Interpreting is Magic …but it does require language skills too
Interpreting can be seen as irrational sometimes. Why is that?
Because it goes fast smooth and natural. So how could it be the outcome of thousands of hours of hardwork? The same applies to music virtuosos. When Lang Lang start playing on his piano à queue the air gets thinner and the magic happens. And no one thinks even for a split second to the millions of hours rehearsals sessions and lessons he needed to take to reach that perfection.
#Interpreting is the art of playing your brain as an organic instrument. It appears to flow naturally but only because you cannot hear the clockworks ticking inside the interpreters’ brains!
Now what about automated interpreting?
Who needs a man when a robot can beat chess champions to their own game?
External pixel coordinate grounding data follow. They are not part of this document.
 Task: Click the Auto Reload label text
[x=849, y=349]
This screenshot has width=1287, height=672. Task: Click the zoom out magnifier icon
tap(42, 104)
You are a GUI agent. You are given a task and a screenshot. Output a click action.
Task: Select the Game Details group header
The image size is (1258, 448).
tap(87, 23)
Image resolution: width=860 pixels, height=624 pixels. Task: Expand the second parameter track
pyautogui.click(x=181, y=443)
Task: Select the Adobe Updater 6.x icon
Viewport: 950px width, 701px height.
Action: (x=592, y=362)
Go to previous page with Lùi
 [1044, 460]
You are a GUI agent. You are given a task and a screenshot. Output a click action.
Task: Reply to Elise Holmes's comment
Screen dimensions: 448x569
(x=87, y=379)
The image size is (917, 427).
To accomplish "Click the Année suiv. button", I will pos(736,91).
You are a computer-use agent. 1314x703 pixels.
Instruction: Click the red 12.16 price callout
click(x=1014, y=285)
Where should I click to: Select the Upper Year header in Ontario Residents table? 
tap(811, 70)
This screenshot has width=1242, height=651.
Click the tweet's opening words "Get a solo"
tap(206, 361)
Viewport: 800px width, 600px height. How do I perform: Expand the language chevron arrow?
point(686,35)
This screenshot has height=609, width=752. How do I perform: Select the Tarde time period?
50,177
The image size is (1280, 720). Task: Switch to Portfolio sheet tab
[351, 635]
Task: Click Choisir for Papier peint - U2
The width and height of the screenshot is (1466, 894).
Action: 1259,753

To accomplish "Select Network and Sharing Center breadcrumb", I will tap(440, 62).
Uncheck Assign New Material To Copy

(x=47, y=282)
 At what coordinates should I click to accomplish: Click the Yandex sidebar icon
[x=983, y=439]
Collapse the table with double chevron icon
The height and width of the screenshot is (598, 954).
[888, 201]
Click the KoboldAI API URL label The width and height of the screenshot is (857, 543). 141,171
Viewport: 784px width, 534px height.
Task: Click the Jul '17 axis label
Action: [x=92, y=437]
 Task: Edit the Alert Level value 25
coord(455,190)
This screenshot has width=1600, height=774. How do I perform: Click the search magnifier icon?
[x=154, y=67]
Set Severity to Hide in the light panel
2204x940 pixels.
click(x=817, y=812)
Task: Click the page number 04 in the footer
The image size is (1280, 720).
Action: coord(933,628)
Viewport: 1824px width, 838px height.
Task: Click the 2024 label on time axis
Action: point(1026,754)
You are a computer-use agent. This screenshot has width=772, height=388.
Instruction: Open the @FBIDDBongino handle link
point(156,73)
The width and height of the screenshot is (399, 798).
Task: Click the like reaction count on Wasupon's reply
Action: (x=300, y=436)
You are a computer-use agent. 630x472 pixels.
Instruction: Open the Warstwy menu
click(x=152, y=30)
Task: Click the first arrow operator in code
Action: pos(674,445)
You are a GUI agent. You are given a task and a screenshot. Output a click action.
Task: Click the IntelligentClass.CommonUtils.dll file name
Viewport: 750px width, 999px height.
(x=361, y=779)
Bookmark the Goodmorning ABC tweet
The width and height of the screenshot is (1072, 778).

Let me tell you a short story that will be worth a thousand sketches. I was on an interpreting assignment in Paris recently. Getting ready to hop in my simultaneous interpreting booth and suddenly the client came up with a brand new presentation on PowerPoint. New is good. The doc itself was all polished and slick much better than the old version I have to admit but because there is a but the content too was different. The client added about 15 new slides and some of them were only available in Chinese. A good thing I had Chinese speaking interpreters in the hotel lobby ready to jump in to my rescue. Now think about it for a minute what if I only gathered a bunch of translating robots for the job? What about the last minute changes? Not to mention the research conducted using a fledgling wifi connection into the interpreting booth. What about the natural communication between professional interpreters eager to make a success of this event for the end client?